Some of this time is spent waiting around for various appointments, which I duly apply to watching the various patrons go about their workouts, clocking up my gym-meter yet further. Whatever is showing, there is always something interesting to watch.

I’m happy to report that year after year I witness noticeable differences in membership numbers in major gyms. More gyms are opening every year and most of them seem to show healthy membership numbers right off the bat.

I have also noticed an increase in the enthusiasm of those members. People don’t seem to just plod along reluctantly anymore. More and more of them are getting stuck in, working hard, taking it seriously.

It appears more people want to get in shape and look good. More people want to keep the weight off and be healthier. More people want to feel fitter and more invigorated, to supercharge their abilities at work or elsewhere. The culture is changing. The fitness fever is creeping in, little by little. People want to work hard, train hard and play hard. They’re busting stress, staying sharp, applying themselves to new challenges, recognising that physical exercise is a highly productive avenue to achieving all this.

On many occasions, I am impressed by particular patrons demonstrating superb technique or intense focus. I find myself wondering who taught them. This happens in some gyms more than others and I can often tell when the instructors are doing a sterling job.

The culture is changing.

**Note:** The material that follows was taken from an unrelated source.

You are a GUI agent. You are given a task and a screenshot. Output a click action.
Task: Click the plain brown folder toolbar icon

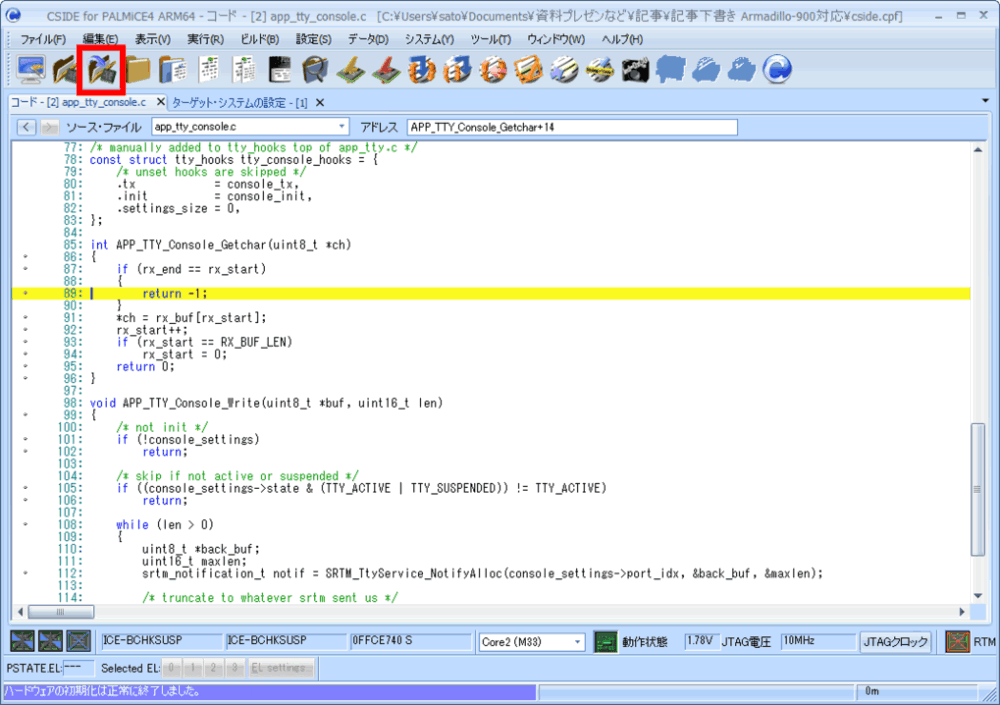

The fitness fever is creeping in, little by little. People want to work hard, train hard and play hard

The quality of our fitness professionals is on the rise too. Whoever the instructors are however, those cringeworthy moments are unavoidable and still occur all too often. My pet hates are still plain to see and my biggest pet hate of all can be summed up in three words: range of motion.

Of all the most common mistakes people perform in gyms, cutting range of motion short is the one that consistently catches my eye and perhaps is one of the most crucial reasons for lack of training results and, even worse, a major contributing factor to increased risk of injury.

Full range of motion means moving to one’s full extent. If your arm can straighten and bend, it means that to train the muscles that cause that movement, we must bend it all the way, and straighten it all the way without cutting the movement short to anything less than that. The only exception to this rule is when we are deliberately instructed not to lock the joint out, but even here, we would straighten as much as possible to just short of lockout, still exploiting as full a range of motion as possible within those parameters.

We cut too many exercises short, performing a fraction of the movement. Bicep curls are a major culprit, bending the arms only half way, as are bench presses failing to lower the bar to the chest or squats failing to descend to the correct depth. By performing only a fraction of the movement, we can likewise expect only a fraction of the results.

One of the principle functions of muscles is to produce movement. They connect to the bones of the skeleton, pulling on them, exploiting leverage and ultimately allowing our various bodyparts to move. If it is our goal to strengthen muscles or to elicit growth, then the best results will come from exploiting its full capability, which in this case means exploiting its full range of movement.

The crux of the matter is that heavier weights handled through only a fraction of the range of movement will not be as effective as using a lighter weight and exploiting a full range of motion.

This strategy also happens to be much safer. If the weight is too heavy, you won’t be able to perform the movement correctly and you won’t be able to control it safely. Moving heavy weights with incorrect technique and through movements that are out of control is a recipe for disaster.

It may result in a sudden acute injury like a sprain, strain or even a dislocation. It could also lead to other accidents stemming from the unsafe handling or passing of weights before or after the respective set.

It could also lead to long-term overuse injuries that creep in steadily over time as a result of repetitively straining the body with the same incorrect movements time after time. Perhaps, worst of all, you might be setting yourself up for injury outside of the gym.

Strengthening a muscle through only a very limited range of movement could become a problem when perfoming more functional movements in life or sport, which may require that muscle to work in conjunction with other muscles that are neglected or far weaker.

Joints and muscles may undergo undue stress and technique may break down and lead to an acute injury elsewhere in the body. In short, choose a sensible weight, maximise your range of motion and always strive for optimum technique for optimum results.